En el período previo al estreno de “The Liz Truss Show”, alimentado por el sentimiento repetido, “intentaron silenciarla”. Sin embargo, el ex primer ministro británico logró enfatizar el concepto de una manera inesperada: omitiéndose el tiempo de carga inicial del programa.

El viernes a las 18.00 horas, como habíamos prometido, el público esperaba con impaciencia el primer episodio.
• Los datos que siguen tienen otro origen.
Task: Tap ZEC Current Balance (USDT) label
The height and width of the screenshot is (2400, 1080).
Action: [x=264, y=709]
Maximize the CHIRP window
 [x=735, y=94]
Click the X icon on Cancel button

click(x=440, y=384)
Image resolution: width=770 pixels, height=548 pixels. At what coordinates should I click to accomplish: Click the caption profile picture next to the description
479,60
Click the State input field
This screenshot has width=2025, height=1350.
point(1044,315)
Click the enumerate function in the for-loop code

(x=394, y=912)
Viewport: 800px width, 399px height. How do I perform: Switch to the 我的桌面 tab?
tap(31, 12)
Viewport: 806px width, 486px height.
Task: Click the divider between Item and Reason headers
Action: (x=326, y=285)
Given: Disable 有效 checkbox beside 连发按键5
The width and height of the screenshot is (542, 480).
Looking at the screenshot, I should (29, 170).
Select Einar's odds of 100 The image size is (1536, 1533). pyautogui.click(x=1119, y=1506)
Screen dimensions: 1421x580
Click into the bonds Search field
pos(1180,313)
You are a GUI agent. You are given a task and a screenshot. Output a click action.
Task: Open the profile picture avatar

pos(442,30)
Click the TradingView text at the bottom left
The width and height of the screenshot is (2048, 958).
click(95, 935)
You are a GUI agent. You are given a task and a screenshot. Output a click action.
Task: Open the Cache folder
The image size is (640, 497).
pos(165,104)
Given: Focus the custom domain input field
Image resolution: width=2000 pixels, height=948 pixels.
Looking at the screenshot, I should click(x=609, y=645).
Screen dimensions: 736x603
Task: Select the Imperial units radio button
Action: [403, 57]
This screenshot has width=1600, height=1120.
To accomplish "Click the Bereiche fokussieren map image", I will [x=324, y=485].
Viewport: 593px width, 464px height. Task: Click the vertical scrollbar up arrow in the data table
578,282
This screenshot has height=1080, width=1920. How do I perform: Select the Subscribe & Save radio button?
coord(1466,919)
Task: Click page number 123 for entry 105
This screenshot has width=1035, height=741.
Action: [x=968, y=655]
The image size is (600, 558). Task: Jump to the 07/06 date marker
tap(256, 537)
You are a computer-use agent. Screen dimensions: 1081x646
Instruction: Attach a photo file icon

Sin embargo, cuando el reloj pasó de las seis horas y varios minutos, la falta de rendimiento se hizo evidente. Los fanáticos recurrieron a las redes sociales para expresar su frustración, preguntándose dónde estaba e instando a Truss a “actuar en conjunto”. A las 18.20, con un tuit: “¿Es este el Estado profundo en acción?” Los sentimientos se tornaron violentos con un tuit. No está claro si el comentario fue hecho en broma.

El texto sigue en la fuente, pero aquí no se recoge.